9.28.2011

Old Cameras. New Cameras. Old Pictures. New Pictures.


Belinda and I were talking about the emotional differences between film and digital workflows as we sat in the shade of a skinny tree, on the little bluff overlooking the starting line for Ben's cross country race in Cedar Park.  It was 10:15 in the morning and the sun was already warming everything up.  It's not as far fetched a conversation as you might imagine since my wife is a very competent graphic artist and was one of the first designers in Austin to buy a Mac, along with an early, early rev of Pagemaker (page design software)  and start doing electronic print production back in 1985....

She's been figuring out the quirks and treasures of computer since long before many of her competitors were born.  And, interestingly enough, in early times there were no websites to consult.  No Lynda.com for training wheels and no online support for the relentless software and hardware conflicts.  Fast peripherals were SCSI, etc.  I remember that her Mac SE30 had four megabytes of RAM and a 30 megabyte hard drive.   It was pioneer days.

I was trying to work through my guilt at re-embracing medium format film and since she's the smartest person I know  (makes me look like I'm playing chess with only pawns....) I was bouncing my quandary off her.  Spending money on consumables in a down economy.  Trying to re-invigorate old tech instead of moving ahead....

Young people who were raised on digital can deal emotionally with: How ephemeral digital files can be.  How hard old files can be to find.  The reality that the work you did on a digital camera five or eight or twelve years ago can look and feel primitive compared to the model you are working with today.  And, finally, the ease of slamming stuff out and the lack of financial skin the game with each shot seems to relentlessly devalue photography.  You can see that in falling prices and the wholesale commodification of the industry.

By comparison, film has a permanence that's undeniable.  No need to migrate and migrate and migrate your work in order to preserve it.  A good filing cabinet and well ordered folders are all it takes to be able to access your work in minutes.  And if film decays during your lifetime it will do so gracefully.  Finally, the images we shot on black and white film in the 1970's, 1980's and 1990's still look as technically perfect as they always did.  They are still, for all intents and purposes at least the equal of most modern digital cameras (excluding the highest res medium format machines).

Now none of this will matter to a generation that never savored the magic of film and the peace of mind that comes from knowing that it's safe and sound and insoluble in the filing cabinet.  That, if a scanned file becomes corrupted at worst it means a trip back to the filing cabinet and back to the scanner...And I know the IT people who entered this field WHEN it became digital will have all sorts of counter rationalizations.  Be forewarned, I'm not a zealot looking for converts I'm frankly explaining my gut level dissatisfactions.....

▶ _REQUIREMENT 1_
Offset every coordinate in the answers by -58. Begin at the first of the rows and stop after the line that contains "tap(240, 108)", repeating all those lines, requests included, and nothing beyond them.

▶ _DATA EXTRACT_
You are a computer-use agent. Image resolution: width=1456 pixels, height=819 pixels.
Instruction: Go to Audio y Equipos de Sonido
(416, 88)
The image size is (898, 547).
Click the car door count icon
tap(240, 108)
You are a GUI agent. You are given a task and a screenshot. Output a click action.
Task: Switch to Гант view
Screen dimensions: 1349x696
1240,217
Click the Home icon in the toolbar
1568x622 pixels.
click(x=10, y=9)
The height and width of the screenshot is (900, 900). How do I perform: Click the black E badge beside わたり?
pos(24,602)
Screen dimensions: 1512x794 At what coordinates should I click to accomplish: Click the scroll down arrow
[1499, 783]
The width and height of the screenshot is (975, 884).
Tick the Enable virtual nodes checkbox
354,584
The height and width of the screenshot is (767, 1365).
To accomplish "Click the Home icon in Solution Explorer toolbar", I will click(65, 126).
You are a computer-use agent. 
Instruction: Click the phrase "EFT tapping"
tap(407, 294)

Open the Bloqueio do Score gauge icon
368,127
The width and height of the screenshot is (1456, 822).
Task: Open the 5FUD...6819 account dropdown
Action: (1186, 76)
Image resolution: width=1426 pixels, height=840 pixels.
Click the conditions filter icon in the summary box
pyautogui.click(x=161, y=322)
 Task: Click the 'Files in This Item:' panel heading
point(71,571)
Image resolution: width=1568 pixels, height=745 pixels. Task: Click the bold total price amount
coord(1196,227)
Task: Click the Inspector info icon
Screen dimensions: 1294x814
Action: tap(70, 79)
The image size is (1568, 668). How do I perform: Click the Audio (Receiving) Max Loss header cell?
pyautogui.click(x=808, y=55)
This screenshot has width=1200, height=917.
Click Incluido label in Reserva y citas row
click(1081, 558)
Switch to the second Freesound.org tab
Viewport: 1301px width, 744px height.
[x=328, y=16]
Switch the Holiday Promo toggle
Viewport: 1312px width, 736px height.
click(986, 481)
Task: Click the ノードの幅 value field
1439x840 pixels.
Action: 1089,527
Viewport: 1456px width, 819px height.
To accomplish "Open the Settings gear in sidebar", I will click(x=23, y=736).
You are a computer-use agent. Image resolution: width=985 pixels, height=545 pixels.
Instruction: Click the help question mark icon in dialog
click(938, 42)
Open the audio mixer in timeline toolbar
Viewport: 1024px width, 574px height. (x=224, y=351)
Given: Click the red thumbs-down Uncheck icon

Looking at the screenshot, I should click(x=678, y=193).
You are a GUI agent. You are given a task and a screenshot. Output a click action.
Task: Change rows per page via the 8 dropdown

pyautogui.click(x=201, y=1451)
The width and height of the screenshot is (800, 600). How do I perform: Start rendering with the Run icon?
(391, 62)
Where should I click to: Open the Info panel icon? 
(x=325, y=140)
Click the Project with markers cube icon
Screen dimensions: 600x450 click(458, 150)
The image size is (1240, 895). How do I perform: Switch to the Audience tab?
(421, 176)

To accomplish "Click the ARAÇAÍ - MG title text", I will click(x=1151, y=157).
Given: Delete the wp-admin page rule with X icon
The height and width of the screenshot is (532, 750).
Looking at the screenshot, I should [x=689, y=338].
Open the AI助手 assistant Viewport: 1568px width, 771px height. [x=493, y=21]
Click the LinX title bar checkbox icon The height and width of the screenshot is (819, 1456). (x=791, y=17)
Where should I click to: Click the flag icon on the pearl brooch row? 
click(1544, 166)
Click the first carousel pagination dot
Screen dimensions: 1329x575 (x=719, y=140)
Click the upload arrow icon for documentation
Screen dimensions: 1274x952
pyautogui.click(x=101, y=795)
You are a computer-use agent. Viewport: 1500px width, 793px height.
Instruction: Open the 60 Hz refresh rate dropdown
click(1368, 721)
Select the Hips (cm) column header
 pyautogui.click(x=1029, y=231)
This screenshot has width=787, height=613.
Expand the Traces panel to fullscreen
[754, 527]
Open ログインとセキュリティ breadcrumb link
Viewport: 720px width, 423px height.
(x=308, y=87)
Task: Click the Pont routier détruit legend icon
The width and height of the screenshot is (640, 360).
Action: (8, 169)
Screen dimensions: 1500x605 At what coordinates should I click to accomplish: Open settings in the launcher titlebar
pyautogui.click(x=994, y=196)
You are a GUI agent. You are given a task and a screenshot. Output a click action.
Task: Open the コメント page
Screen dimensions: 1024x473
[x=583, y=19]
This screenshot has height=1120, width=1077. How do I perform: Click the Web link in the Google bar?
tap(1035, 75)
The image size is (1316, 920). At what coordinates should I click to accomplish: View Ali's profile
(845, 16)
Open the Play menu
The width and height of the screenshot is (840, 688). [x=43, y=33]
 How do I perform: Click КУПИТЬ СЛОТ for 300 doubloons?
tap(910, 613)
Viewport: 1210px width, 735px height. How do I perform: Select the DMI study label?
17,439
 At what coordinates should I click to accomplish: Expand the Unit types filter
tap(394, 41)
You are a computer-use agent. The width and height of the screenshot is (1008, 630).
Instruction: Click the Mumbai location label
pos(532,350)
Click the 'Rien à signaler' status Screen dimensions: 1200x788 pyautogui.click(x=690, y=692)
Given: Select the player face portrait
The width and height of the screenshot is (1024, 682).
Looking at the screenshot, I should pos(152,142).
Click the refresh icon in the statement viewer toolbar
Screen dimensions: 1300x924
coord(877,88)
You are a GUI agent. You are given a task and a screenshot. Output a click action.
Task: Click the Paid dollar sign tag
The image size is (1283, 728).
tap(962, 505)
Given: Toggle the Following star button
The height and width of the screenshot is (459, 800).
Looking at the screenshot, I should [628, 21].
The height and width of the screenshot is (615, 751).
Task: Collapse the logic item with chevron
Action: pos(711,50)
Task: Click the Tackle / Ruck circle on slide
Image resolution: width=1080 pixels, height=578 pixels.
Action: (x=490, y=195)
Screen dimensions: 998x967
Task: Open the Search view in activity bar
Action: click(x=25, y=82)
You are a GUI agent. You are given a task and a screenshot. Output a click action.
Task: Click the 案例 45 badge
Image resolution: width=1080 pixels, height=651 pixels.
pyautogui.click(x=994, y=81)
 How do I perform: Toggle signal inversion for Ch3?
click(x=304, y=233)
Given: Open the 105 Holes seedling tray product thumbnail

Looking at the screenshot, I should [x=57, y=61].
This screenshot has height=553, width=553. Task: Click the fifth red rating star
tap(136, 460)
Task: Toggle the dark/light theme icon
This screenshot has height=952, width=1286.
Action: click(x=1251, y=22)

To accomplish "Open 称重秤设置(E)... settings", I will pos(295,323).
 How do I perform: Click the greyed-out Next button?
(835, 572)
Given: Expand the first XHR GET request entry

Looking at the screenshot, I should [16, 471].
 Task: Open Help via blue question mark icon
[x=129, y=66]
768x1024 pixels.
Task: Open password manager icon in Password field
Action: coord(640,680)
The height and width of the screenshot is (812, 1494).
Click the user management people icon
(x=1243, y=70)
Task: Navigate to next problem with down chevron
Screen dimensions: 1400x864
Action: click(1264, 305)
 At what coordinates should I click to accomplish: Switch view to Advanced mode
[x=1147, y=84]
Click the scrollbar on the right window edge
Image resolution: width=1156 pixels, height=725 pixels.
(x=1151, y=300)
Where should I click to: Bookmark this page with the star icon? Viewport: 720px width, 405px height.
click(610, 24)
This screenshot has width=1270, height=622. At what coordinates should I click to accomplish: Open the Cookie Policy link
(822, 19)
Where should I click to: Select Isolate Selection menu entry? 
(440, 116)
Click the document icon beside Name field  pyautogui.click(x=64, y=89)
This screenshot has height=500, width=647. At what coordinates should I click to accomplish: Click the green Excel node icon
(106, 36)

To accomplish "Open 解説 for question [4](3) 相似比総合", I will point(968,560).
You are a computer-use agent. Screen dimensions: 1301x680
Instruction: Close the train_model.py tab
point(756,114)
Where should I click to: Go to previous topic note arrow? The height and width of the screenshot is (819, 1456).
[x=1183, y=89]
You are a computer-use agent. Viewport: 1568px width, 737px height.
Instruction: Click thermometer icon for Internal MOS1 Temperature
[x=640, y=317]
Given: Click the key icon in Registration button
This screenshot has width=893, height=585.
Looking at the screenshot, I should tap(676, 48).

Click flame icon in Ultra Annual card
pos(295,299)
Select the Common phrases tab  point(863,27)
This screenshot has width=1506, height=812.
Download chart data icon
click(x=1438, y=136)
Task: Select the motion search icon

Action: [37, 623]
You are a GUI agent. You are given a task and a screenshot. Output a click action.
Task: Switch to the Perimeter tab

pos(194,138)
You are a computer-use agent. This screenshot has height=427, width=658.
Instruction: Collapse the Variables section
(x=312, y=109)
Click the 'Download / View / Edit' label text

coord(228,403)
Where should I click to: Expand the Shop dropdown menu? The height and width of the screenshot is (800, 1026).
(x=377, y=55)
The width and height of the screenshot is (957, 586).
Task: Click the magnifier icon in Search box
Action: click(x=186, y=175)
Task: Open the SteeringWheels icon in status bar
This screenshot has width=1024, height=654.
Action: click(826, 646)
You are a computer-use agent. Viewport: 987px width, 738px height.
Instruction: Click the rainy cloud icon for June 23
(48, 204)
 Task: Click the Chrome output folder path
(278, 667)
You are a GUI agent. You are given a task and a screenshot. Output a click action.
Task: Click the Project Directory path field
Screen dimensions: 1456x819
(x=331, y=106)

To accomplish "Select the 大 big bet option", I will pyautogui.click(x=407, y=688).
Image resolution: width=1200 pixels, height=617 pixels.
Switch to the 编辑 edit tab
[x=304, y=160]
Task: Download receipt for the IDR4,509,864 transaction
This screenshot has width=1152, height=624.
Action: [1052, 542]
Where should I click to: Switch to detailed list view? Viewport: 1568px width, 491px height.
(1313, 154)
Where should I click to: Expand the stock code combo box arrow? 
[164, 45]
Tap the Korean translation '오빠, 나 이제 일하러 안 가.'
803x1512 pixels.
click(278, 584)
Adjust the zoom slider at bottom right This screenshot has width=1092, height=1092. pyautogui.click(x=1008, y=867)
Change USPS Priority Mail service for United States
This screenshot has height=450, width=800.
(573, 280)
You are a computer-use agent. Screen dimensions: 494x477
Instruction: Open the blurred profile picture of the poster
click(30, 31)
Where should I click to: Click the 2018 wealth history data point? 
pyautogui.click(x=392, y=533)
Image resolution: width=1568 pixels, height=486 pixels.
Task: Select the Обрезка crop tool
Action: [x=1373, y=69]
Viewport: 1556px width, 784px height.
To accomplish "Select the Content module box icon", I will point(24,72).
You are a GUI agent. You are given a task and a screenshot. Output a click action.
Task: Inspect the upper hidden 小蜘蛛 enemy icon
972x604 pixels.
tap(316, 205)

▶ _REQUIREMENT 2_
According to the post on film and digital photography, how much RAM did the Mac SE30 have?

▶ _FULL ANSWER 1_
You are a computer-use agent. Image resolution: width=1456 pixels, height=819 pixels.
Instruction: Go to Audio y Equipos de Sonido
(358, 30)
The image size is (898, 547).
Click the car door count icon
tap(182, 50)

▶ _FULL ANSWER 2_
Four megabytes.